National Research Institute of Animal Production, Krakowska 1, 32-083, Balice, Poland.
Biostatistics Group, Department of Genetics, the Wroclaw University of Environmental and Life Sciences, Kozuchowska 7, 51-631, Wroclaw, Poland.
Genet Sel Evol. 2023 Nov 23;55(1):82. doi: 10.1186/s12711-023-00856-5.
The single-step model is becoming increasingly popular for national genetic evaluations of dairy cattle due to the benefits that it offers such as joint breeding value estimation for genotyped and ungenotyped animals. However, the complexity of the model due to a large number of correlated effects can lead to significant computational challenges, especially in terms of accuracy and efficiency of the preconditioned conjugate gradient method used for the estimation. The aim of this study was to investigate the effect of pedigree depth on the model's overall convergence rate as well as on the convergence of different components of the model, in the context of the single-step single nucleotide polymorphism best linear unbiased prediction (SNP-BLUP) model.
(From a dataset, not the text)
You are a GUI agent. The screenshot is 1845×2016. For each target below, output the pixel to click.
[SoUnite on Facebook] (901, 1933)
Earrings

The results demonstrate that the dataset with a truncated pedigree converged twice as fast as the full dataset. Still, both datasets showed very high Pearson correlations between predicted breeding values. In addition, by comparing the top 50 bulls between the two datasets we found a high correlation between their rankings. We also analysed the specific convergence patterns underlying different animal groups and model effects, which revealed heterogeneity in convergence behaviour. Effects of SNPs converged the fastest while those of genetic groups converged the slowest, which reflects the difference in information content available in the dataset for those effects. Pre-selection criteria for the SNP set based on minor allele frequency had no impact on either the rate or pattern of their convergence. Among different groups of individuals, genotyped animals with phenotype data converged the fastest, while non-genotyped animals without own records required the largest number of iterations.
We conclude that pedigree structure markedly impacts the convergence rate of the optimisation which is more efficient for the truncated than for the full dataset.
由于单步模型为基因分型和未基因分型动物提供了联合育种值估计等优势,因此该模型在奶牛的全国遗传评估中变得越来越流行。然而,由于相关效应数量众多,模型的复杂性可能会导致计算方面的重大挑战,尤其是在用于估计的预条件共轭梯度方法的准确性和效率方面。本研究的目的是研究在单步单核苷酸多态性最佳线性无偏预测(SNP-BLUP)模型的背景下,系谱深度对模型整体收敛速度以及模型不同组成部分收敛的影响。
结果表明,截断系谱数据集的收敛速度是完整数据集的两倍。尽管如此,两个数据集之间的预测育种值之间仍显示出非常高的皮尔逊相关性。此外,通过比较两个数据集之间的前 50 头公牛,我们发现它们的排名之间存在高度相关性。我们还分析了不同动物群体和模型效应背后的具体收敛模式,这揭示了收敛行为的异质性。SNP 效应的收敛速度最快,而遗传群体的效应收敛速度最慢,这反映了数据集对这些效应的可用信息量的差异。基于次要等位基因频率对 SNP 集进行预筛选标准对其收敛速度或模式均无影响。在不同的个体群体中,具有表型数据的基因分型动物收敛速度最快,而没有自身记录的非基因分型动物则需要最多的迭代次数。
我们得出结论,系谱结构显著影响优化的收敛速度,对于截断数据集比完整数据集更有效。